Provided text:
++++++++
A Detroit favorite, this pan-baked pizza is versatile, easy to make and delicious.
Course Main Course
Cuisine Italian-American
Servings 4 to 6

Ingredients

  • 2-1/2 cups unbleached white flour
  • 1-1/2 teaspoons instant yeast
  • 1 teaspoon salt
  • 1 cup lukewarm water
  • olive oil
  • 1/4 pound of sausage, browned and drained
  • 6 – 8 ounces mozzarella and sharp or extra sharp cheddar cut into 1/2-inch cubes
  • 6 – 8 ounces sharp or extra sharp cheddar cut into 1/2-inch cubes
  • 3 cups of tomato sauce

Instructions

  • Make the dough. Mix the flour, yeast, salt and water in a medium bowl with your hands until a shaggy dough forms. Cover it for 10 minutes. Then knead until it is smooth and elastic—probably about 2 minutes. Coat a bowl with olive oil, put in the dough and swoosh it around, then cover it and let it sit in a warm place for two hours.
  • Lightly oil a 9x13-inch cake pan (or a black-anodized Detroit pizza pan). Put the dough in the pan and, working gently, push and press it around with your fingertips so it fills the bottom of the pan. If the dough is not willing to stretch right away, let it rest for a few minutes and then have at it again, repeating until the dough fills the bottom of the pan evenly. Don’t bother to build up a rim; the dough should be uniformly flat. Once that is complete, let it rest for half an hour.
  • Gently heat the sauce. You want a thickish sauce. We used some leftover marinara and added in some freshly roasted cherry tomatoes. Use the sauce you have on hand, including store-bought pasta or pizza sauce.
  • Preheat the oven to 500ºF and place a rack in the lowest position.
  • Assemble the pizza. First, scatter the sausage uniformly across the dough. Then add in the cheese cubes. Be sure they go right up to the edges. Don’t hold back.
  • Add the sauce. Traditionally, spoon the sauce on in three long lines up the length of the pizza; or you can dollop it all over.
  • And finally, bake it. Slide the pan into the oven. Bake it 12 to 16 minutes. You want the cheese edges to be very, very dark, almost black. Remove it from the oven and set it on a rack. Run a knife or spatula around the edges right away and then let it sit for maybe 5 minutes to set up. Some recipes tell you to remove the whole thing from the pan and then serve it. We just cut it and serve it straight out of the pan.

Kitchen Notes

Reheating the leftover pizza. There are a couple of approaches to reheating leftovers. You can heat it in a 350ºF oven for 10 minutes or so, on a Silpat- or parchment paper-lined baking sheet. Or you can nuke it for 45 seconds; meanwhile, heat a lidded skillet with a little olive oil over medium-high heat. Add in the pizza pieces, put the lid back, reduce the heat to medium and cook for 3 to 5 minutes. We prefer the latter approach for this type of pizza. It makes the bottom slightly crispy—a nice extra with the already deliciously browned, crispy cheesy edges.
++++++++
Supplied information:

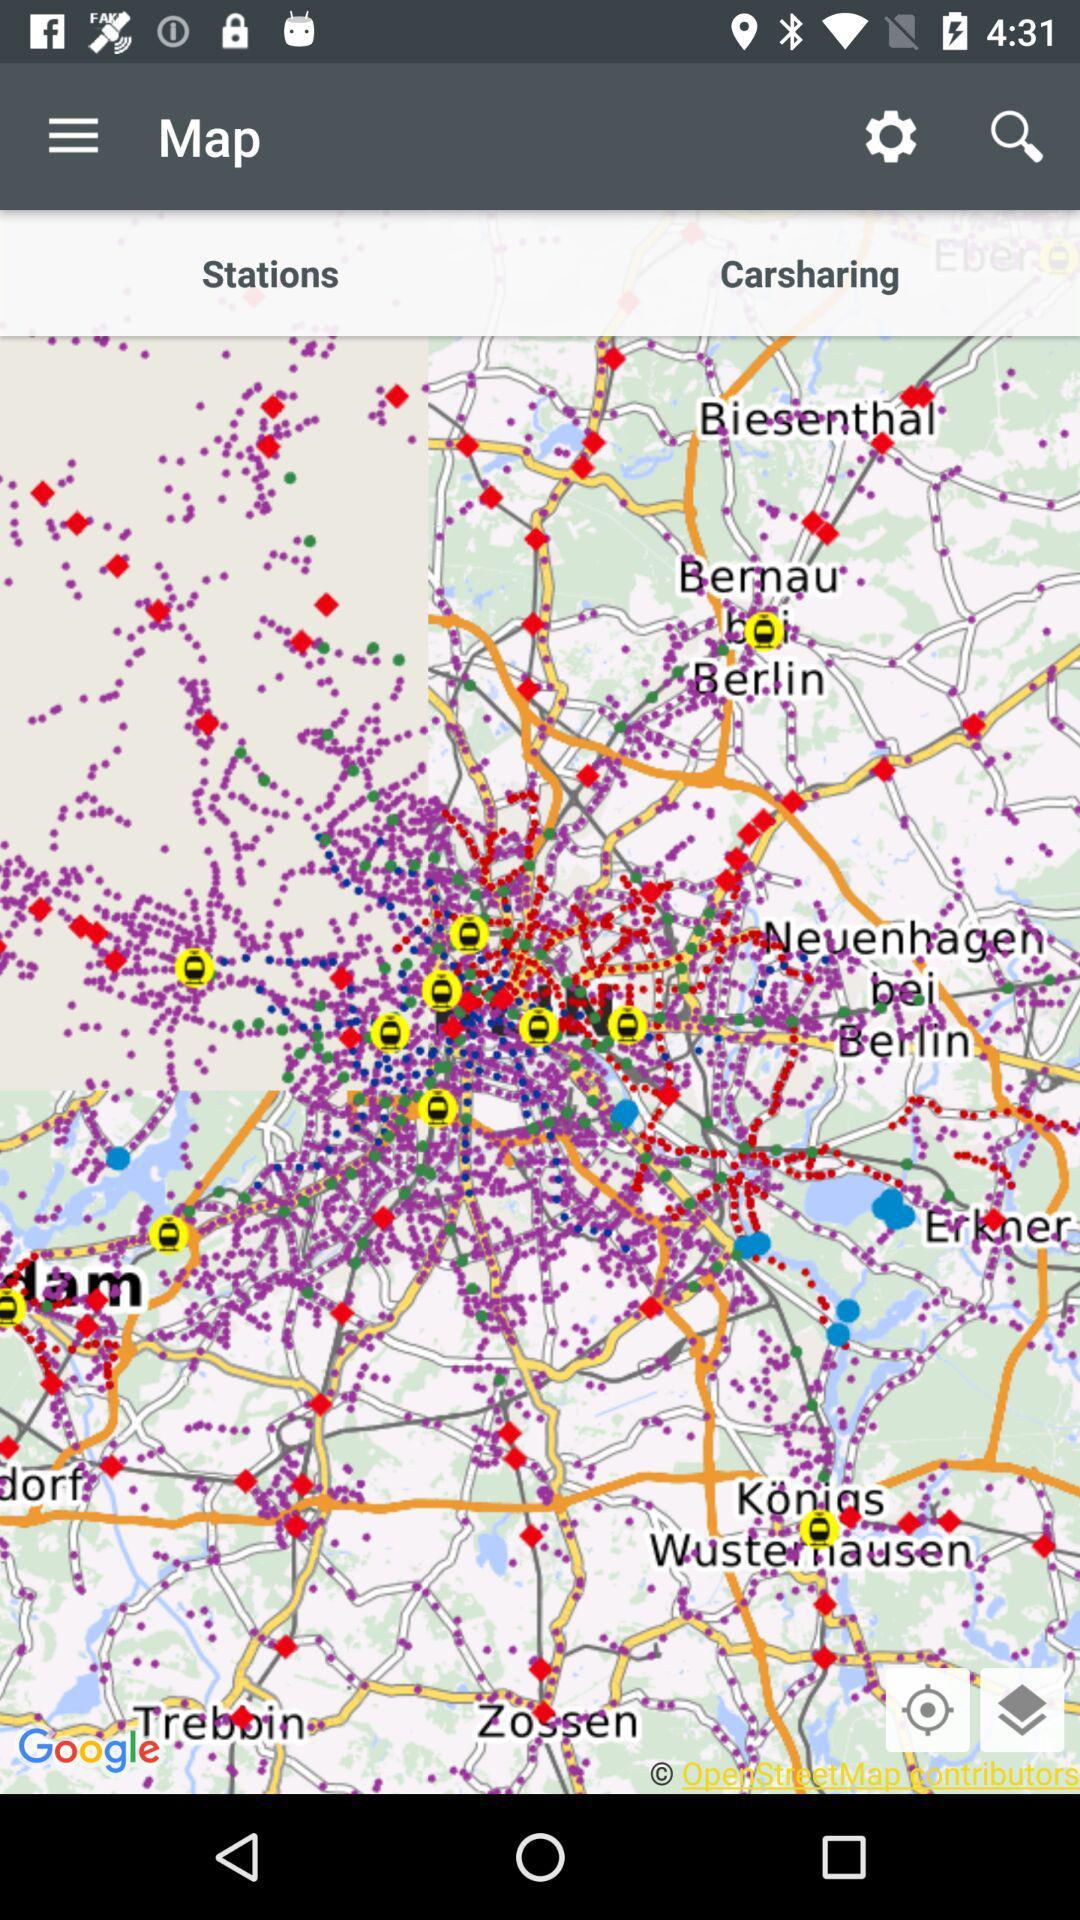  Describe the element at coordinates (1017, 136) in the screenshot. I see `search icon below time` at that location.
++++++++
Tasks for this exercise:
1. From the Detroit pizza recipe, write out everything from "Kitchen Notes" down to "crispy cheesy edges.".
2. The first instruction of the Detroit pizza recipe mixes several ingredients together in a medium bowl. List every one of them.
The data above is not needed for this work.

Solutions to the exercise:
1.
Kitchen Notes

Reheating the leftover pizza. There are a couple of approaches to reheating leftovers. You can heat it in a 350ºF oven for 10 minutes or so, on a Silpat- or parchment paper-lined baking sheet. Or you can nuke it for 45 seconds; meanwhile, heat a lidded skillet with a little olive oil over medium-high heat. Add in the pizza pieces, put the lid back, reduce the heat to medium and cook for 3 to 5 minutes. We prefer the latter approach for this type of pizza. It makes the bottom slightly crispy—a nice extra with the already deliciously browned, crispy cheesy edges.

2.
- Flour
- Yeast
- Salt
- Water